**Brief:** Output the whole listing again, exactly as it reads.
=== Extracted entries ===
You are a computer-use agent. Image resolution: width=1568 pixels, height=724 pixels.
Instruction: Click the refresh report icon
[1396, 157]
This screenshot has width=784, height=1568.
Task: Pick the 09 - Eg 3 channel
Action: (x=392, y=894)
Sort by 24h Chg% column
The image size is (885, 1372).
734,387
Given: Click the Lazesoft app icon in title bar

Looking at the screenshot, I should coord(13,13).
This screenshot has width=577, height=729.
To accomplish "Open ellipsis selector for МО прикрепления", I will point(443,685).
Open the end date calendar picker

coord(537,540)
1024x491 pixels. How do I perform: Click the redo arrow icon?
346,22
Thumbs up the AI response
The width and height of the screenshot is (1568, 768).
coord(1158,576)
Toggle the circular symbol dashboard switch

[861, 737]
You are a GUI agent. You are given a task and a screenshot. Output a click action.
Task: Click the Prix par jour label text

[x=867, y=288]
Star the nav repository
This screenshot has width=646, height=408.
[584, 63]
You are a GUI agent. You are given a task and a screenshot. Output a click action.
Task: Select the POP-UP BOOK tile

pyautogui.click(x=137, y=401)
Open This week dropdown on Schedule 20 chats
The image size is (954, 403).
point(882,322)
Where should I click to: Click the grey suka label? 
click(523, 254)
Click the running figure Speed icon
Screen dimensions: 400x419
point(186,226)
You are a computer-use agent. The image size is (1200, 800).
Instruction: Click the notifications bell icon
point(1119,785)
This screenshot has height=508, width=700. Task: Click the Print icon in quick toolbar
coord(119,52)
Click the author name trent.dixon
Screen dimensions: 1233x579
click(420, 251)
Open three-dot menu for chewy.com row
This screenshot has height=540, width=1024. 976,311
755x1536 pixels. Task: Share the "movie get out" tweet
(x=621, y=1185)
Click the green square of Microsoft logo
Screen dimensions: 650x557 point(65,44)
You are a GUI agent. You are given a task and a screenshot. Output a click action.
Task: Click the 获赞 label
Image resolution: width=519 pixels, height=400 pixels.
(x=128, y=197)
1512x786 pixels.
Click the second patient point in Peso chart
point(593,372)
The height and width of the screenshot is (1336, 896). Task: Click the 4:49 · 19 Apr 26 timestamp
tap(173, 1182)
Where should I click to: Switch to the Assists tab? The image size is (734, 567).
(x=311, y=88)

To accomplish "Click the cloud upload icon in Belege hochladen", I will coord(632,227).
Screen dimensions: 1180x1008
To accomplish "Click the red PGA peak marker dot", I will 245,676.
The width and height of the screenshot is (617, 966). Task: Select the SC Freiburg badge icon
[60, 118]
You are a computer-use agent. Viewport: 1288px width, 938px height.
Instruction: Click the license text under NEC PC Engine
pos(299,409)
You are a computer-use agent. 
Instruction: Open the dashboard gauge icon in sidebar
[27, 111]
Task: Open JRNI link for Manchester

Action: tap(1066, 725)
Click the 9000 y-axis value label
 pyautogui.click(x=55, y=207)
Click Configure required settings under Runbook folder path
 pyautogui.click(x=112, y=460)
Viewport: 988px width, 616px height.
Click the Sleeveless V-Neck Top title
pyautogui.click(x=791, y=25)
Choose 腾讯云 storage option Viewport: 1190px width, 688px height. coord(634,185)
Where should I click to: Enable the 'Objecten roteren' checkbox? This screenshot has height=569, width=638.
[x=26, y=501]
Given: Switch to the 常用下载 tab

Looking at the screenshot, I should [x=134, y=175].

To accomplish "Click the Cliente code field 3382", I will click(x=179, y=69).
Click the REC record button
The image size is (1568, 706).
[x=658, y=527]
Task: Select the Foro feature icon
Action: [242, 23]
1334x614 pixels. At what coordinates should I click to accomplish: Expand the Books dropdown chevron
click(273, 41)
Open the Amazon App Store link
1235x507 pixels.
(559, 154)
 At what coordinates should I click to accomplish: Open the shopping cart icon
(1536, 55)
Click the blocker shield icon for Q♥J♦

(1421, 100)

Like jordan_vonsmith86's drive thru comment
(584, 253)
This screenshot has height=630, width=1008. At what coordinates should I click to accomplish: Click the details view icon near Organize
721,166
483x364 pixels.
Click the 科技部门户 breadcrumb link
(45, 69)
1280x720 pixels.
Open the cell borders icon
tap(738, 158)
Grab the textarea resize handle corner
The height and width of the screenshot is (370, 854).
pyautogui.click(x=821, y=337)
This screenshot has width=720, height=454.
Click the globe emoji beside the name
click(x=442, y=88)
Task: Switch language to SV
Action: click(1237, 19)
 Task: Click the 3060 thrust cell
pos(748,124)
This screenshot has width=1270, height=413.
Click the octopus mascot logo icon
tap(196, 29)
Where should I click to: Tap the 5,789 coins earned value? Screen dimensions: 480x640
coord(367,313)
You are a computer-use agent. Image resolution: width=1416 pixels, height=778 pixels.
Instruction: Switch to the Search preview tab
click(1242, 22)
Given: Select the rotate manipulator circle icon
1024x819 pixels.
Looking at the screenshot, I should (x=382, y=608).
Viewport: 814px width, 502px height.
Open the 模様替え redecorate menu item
===
**Written reply:**
You are a computer-use agent. Image resolution: width=1568 pixels, height=724 pixels.
Instruction: Click the refresh report icon
[1396, 157]
This screenshot has width=784, height=1568.
Task: Pick the 09 - Eg 3 channel
Action: (x=392, y=894)
Sort by 24h Chg% column
The image size is (885, 1372).
734,387
Given: Click the Lazesoft app icon in title bar

Looking at the screenshot, I should coord(13,13).
This screenshot has width=577, height=729.
To accomplish "Open ellipsis selector for МО прикрепления", I will point(443,685).
Open the end date calendar picker

coord(537,540)
1024x491 pixels. How do I perform: Click the redo arrow icon?
346,22
Thumbs up the AI response
The width and height of the screenshot is (1568, 768).
coord(1158,576)
Toggle the circular symbol dashboard switch

[861, 737]
You are a GUI agent. You are given a task and a screenshot. Output a click action.
Task: Click the Prix par jour label text

[x=867, y=288]
Star the nav repository
This screenshot has width=646, height=408.
[584, 63]
You are a GUI agent. You are given a task and a screenshot. Output a click action.
Task: Select the POP-UP BOOK tile

pyautogui.click(x=137, y=401)
Open This week dropdown on Schedule 20 chats
The image size is (954, 403).
point(882,322)
Where should I click to: Click the grey suka label? 
click(523, 254)
Click the running figure Speed icon
Screen dimensions: 400x419
point(186,226)
You are a computer-use agent. The image size is (1200, 800).
Instruction: Click the notifications bell icon
point(1119,785)
This screenshot has height=508, width=700. Task: Click the Print icon in quick toolbar
coord(119,52)
Click the author name trent.dixon
Screen dimensions: 1233x579
click(420, 251)
Open three-dot menu for chewy.com row
This screenshot has height=540, width=1024. 976,311
755x1536 pixels. Task: Share the "movie get out" tweet
(x=621, y=1185)
Click the green square of Microsoft logo
Screen dimensions: 650x557 point(65,44)
You are a GUI agent. You are given a task and a screenshot. Output a click action.
Task: Click the 获赞 label
Image resolution: width=519 pixels, height=400 pixels.
(x=128, y=197)
1512x786 pixels.
Click the second patient point in Peso chart
point(593,372)
The height and width of the screenshot is (1336, 896). Task: Click the 4:49 · 19 Apr 26 timestamp
tap(173, 1182)
Where should I click to: Switch to the Assists tab? The image size is (734, 567).
(x=311, y=88)

To accomplish "Click the cloud upload icon in Belege hochladen", I will coord(632,227).
Screen dimensions: 1180x1008
To accomplish "Click the red PGA peak marker dot", I will 245,676.
The width and height of the screenshot is (617, 966). Task: Select the SC Freiburg badge icon
[60, 118]
You are a computer-use agent. Viewport: 1288px width, 938px height.
Instruction: Click the license text under NEC PC Engine
pos(299,409)
You are a computer-use agent. 
Instruction: Open the dashboard gauge icon in sidebar
[27, 111]
Task: Open JRNI link for Manchester

Action: tap(1066, 725)
Click the 9000 y-axis value label
 pyautogui.click(x=55, y=207)
Click Configure required settings under Runbook folder path
 pyautogui.click(x=112, y=460)
Viewport: 988px width, 616px height.
Click the Sleeveless V-Neck Top title
pyautogui.click(x=791, y=25)
Choose 腾讯云 storage option Viewport: 1190px width, 688px height. coord(634,185)
Where should I click to: Enable the 'Objecten roteren' checkbox? This screenshot has height=569, width=638.
[x=26, y=501]
Given: Switch to the 常用下载 tab

Looking at the screenshot, I should [x=134, y=175].

To accomplish "Click the Cliente code field 3382", I will click(x=179, y=69).
Click the REC record button
The image size is (1568, 706).
[x=658, y=527]
Task: Select the Foro feature icon
Action: [242, 23]
1334x614 pixels. At what coordinates should I click to accomplish: Expand the Books dropdown chevron
click(273, 41)
Open the Amazon App Store link
1235x507 pixels.
(559, 154)
 At what coordinates should I click to accomplish: Open the shopping cart icon
(1536, 55)
Click the blocker shield icon for Q♥J♦

(1421, 100)

Like jordan_vonsmith86's drive thru comment
(584, 253)
This screenshot has height=630, width=1008. At what coordinates should I click to accomplish: Click the details view icon near Organize
721,166
483x364 pixels.
Click the 科技部门户 breadcrumb link
(45, 69)
1280x720 pixels.
Open the cell borders icon
tap(738, 158)
Grab the textarea resize handle corner
The height and width of the screenshot is (370, 854).
pyautogui.click(x=821, y=337)
This screenshot has width=720, height=454.
Click the globe emoji beside the name
click(x=442, y=88)
Task: Switch language to SV
Action: click(1237, 19)
 Task: Click the 3060 thrust cell
pos(748,124)
This screenshot has width=1270, height=413.
Click the octopus mascot logo icon
tap(196, 29)
Where should I click to: Tap the 5,789 coins earned value? Screen dimensions: 480x640
coord(367,313)
You are a computer-use agent. Image resolution: width=1416 pixels, height=778 pixels.
Instruction: Switch to the Search preview tab
click(1242, 22)
Given: Select the rotate manipulator circle icon
1024x819 pixels.
Looking at the screenshot, I should (x=382, y=608).
Viewport: 814px width, 502px height.
Open the 模様替え redecorate menu item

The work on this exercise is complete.